Quote from: BlackDragonSlayer on August 19, 2024, 03:51:48 PMThe more you progress the more linear the game feels. Right at the beginning you're offered the choice of four planets to go to and occasionally have to bounce back and forth between them, but each planet map is basically a closed loop or two with a couple hallways either connecting them or branching off of them. There isn't a lot of room for exploration or multiple branching paths to get to the same place. Because it's such a short game, I feel like there's a lot of opportunity for each planet map to essentially double in size, offering a lot more flexibility and open-endedness like a true Metroidvania. I don't imagine we'll ever get an "expanded" version of the game, or even a sequel, but the potential is certainly there!!!

Overall, would probably give the game an 8.2/10.
Makes you wonder if the devs ran out of time/grew impatient, or if it's more so an intentional move for some reason? No earthly idea, just spitballing there. Which makes one wonder... does a minimalistic Metroidvania exist? What would one even look like?
#15
Story Telling / Re: E. Gadd's Stories - "Journey of..."
September 02, 2024, 05:48:31 PM
Quote from: BlackDragonSlayer on August 28, 2024, 03:24:32 PMI've often considered writing a story that's basically all dialogue, perhaps even taking it a step further so that the reader only sees one side of the conversation :P It's certainly a challenge to limit yourself to just dialogue.

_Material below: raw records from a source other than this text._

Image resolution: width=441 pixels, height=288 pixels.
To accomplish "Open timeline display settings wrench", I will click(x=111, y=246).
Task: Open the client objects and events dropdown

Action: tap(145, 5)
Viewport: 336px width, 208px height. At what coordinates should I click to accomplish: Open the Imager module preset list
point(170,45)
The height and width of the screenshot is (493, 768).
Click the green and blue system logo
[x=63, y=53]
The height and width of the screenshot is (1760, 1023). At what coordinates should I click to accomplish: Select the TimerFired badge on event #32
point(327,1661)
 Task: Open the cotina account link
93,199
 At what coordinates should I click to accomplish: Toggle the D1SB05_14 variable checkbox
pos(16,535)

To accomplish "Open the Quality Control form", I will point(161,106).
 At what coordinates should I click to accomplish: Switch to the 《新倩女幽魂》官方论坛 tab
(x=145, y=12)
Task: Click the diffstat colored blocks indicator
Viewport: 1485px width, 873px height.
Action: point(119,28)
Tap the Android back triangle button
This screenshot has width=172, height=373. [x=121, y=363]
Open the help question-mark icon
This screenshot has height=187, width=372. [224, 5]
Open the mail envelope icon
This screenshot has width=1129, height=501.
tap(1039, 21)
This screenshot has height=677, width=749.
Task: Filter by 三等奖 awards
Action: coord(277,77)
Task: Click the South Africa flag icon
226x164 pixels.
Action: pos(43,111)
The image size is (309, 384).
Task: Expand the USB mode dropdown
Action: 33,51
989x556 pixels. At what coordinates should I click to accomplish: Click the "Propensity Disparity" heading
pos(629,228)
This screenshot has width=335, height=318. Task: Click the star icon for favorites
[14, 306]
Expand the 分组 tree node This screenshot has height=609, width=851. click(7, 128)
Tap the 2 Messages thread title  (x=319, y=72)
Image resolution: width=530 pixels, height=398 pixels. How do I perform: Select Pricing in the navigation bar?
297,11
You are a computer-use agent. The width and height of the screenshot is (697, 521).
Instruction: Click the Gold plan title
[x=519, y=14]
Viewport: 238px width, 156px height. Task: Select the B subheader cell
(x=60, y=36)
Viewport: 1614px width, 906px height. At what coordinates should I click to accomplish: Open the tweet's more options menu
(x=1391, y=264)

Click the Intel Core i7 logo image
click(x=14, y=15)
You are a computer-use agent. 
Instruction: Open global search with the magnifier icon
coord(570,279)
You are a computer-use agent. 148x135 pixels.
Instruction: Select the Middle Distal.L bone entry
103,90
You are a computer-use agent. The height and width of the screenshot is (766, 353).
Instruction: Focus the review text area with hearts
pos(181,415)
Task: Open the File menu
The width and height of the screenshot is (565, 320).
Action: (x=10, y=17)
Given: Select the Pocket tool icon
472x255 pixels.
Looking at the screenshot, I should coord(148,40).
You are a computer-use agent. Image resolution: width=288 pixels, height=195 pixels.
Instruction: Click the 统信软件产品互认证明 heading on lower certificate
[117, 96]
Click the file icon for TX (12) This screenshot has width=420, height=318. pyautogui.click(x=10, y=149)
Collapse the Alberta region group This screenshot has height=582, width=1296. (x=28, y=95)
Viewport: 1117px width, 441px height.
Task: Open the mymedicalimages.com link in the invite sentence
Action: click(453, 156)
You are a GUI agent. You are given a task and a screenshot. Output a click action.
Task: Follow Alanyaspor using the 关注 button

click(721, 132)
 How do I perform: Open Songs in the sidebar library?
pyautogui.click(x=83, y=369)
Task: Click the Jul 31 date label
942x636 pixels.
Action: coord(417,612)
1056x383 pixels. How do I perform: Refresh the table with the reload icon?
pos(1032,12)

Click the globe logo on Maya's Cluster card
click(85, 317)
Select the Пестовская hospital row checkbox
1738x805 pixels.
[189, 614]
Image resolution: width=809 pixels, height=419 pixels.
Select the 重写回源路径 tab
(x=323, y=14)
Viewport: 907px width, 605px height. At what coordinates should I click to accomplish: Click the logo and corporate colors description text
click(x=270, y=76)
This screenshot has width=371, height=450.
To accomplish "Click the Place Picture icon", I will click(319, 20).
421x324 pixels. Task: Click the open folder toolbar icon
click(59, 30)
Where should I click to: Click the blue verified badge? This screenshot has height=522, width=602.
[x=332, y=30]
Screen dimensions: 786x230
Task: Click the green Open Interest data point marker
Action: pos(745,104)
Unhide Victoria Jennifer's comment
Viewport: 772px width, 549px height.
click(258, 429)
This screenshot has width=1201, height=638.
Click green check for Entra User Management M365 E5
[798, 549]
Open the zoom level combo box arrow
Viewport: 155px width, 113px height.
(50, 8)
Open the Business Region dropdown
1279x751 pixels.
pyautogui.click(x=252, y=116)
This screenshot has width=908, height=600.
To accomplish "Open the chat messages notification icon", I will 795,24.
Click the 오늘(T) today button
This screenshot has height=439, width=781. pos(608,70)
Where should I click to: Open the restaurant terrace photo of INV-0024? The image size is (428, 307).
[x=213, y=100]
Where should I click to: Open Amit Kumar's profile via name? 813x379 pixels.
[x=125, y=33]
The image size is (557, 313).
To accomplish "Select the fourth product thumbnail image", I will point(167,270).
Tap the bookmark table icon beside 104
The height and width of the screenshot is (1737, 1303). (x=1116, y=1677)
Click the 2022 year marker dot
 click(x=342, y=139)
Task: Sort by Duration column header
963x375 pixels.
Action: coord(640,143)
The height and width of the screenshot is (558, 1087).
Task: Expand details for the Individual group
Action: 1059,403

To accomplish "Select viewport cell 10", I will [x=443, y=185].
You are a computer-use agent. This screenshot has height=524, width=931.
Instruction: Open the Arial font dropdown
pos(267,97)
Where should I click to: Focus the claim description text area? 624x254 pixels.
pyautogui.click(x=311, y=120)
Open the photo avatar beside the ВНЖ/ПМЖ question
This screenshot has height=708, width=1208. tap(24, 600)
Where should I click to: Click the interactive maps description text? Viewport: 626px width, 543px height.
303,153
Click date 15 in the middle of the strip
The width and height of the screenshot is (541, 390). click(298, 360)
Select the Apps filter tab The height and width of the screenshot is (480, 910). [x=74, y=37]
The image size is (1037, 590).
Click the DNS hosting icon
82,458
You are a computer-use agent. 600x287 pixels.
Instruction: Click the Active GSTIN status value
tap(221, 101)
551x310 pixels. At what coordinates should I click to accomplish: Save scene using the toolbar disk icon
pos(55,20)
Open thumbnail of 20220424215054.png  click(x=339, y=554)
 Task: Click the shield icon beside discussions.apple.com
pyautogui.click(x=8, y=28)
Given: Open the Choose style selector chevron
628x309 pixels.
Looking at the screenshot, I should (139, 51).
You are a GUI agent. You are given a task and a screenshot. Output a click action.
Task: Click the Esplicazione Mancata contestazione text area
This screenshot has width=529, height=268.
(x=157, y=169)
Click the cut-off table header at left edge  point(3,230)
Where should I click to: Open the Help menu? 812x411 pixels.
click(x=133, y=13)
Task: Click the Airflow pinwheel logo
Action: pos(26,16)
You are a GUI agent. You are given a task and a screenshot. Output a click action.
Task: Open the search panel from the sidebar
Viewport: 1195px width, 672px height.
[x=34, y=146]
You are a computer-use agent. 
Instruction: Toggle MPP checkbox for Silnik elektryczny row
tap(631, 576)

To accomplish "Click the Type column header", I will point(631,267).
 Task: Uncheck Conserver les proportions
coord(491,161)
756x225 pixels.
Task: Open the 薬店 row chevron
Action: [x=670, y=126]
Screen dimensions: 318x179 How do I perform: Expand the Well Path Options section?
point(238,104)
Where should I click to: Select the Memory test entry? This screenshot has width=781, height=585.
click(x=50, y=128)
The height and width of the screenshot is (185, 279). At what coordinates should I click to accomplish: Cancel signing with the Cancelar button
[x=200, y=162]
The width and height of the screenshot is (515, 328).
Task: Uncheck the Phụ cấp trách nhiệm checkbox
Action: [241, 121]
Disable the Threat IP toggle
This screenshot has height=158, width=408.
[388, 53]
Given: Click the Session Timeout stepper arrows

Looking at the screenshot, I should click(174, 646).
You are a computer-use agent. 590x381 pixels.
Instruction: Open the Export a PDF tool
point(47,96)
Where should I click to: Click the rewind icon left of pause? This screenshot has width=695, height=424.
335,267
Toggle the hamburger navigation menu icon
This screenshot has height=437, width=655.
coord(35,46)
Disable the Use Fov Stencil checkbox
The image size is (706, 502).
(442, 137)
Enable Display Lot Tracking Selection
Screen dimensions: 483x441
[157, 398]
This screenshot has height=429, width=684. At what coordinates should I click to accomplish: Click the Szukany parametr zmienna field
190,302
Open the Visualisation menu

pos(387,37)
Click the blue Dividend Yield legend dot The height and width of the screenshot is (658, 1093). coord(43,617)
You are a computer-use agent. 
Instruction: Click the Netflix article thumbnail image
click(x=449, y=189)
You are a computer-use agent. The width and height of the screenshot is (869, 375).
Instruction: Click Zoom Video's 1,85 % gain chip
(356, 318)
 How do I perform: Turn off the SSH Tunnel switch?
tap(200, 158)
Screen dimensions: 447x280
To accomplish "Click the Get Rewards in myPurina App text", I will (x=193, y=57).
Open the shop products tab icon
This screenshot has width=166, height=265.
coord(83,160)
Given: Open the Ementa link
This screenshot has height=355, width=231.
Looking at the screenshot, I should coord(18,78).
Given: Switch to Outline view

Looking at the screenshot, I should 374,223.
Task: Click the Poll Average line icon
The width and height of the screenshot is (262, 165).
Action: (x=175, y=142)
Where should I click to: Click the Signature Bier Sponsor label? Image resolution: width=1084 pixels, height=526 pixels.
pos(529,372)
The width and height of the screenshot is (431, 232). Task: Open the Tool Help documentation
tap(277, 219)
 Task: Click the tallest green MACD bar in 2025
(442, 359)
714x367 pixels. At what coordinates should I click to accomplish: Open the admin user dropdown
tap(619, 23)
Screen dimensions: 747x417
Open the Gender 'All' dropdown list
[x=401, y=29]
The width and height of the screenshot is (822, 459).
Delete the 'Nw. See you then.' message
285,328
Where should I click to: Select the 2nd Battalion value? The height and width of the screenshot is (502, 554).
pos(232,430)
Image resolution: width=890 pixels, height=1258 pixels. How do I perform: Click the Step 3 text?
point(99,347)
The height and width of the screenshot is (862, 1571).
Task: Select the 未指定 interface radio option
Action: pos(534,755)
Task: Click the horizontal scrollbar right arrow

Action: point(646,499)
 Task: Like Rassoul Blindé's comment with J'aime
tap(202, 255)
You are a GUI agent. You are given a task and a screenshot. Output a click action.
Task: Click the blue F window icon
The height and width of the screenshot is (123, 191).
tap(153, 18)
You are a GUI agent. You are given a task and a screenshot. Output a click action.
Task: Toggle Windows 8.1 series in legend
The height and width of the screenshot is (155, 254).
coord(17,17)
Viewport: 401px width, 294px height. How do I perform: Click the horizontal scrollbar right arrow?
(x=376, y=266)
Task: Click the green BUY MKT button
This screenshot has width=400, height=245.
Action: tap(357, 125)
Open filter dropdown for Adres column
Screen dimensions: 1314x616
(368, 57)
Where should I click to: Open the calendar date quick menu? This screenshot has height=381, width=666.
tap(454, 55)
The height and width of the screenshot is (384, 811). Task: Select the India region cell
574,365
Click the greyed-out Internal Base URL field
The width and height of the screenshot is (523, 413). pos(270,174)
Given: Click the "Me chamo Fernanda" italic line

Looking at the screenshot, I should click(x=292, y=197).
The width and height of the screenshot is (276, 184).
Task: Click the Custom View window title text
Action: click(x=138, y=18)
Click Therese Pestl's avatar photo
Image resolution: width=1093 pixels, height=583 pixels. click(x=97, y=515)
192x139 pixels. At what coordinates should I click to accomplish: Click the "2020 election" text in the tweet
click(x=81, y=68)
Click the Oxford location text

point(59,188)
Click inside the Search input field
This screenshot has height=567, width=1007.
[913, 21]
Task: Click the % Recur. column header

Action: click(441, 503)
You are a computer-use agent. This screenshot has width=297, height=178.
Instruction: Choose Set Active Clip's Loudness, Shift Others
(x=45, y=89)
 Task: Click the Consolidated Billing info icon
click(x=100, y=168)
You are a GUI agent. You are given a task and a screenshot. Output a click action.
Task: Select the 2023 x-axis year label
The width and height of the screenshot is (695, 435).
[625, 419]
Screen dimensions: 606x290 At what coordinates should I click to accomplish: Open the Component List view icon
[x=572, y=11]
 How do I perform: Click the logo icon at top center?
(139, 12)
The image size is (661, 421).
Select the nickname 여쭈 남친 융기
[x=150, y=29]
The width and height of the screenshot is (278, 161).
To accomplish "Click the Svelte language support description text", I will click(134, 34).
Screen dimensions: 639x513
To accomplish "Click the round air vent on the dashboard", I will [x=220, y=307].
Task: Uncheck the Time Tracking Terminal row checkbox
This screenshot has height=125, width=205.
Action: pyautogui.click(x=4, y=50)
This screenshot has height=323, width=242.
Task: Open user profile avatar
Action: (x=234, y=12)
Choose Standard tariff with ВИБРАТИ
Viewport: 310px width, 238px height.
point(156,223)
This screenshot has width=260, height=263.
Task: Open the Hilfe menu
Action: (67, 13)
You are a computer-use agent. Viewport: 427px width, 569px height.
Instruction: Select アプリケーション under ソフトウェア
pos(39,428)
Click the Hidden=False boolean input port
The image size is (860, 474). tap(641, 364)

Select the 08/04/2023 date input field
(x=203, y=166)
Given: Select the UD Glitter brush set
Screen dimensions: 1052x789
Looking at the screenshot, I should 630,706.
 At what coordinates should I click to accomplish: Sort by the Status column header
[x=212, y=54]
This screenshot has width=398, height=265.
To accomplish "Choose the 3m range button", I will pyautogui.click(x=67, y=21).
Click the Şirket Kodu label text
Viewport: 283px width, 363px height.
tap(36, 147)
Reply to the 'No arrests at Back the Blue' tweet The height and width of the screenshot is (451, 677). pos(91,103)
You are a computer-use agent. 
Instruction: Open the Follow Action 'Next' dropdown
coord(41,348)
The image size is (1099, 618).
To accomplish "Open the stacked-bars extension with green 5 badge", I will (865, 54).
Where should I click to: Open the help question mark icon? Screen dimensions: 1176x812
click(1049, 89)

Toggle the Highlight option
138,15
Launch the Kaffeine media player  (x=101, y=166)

Ooooh, that's an interesting concept, only seeing one side of the conversation. But yesssss it really is! I even considered no dialogue tags for that story, in the interests of complying with the assignment, but then I discovered I could tell the story more succinctly (what you see here) and include basic tags.

New story coming soon... I started writing it yesterday, so it'll perhaps have a bit of a different sound from the other two I've posted in this thread. My goal is to finish it by the end of the week (I'm managing to find time to write stories throughout the week despite classes, research, teaching, logistics of field work, and working on my dissertation proposal).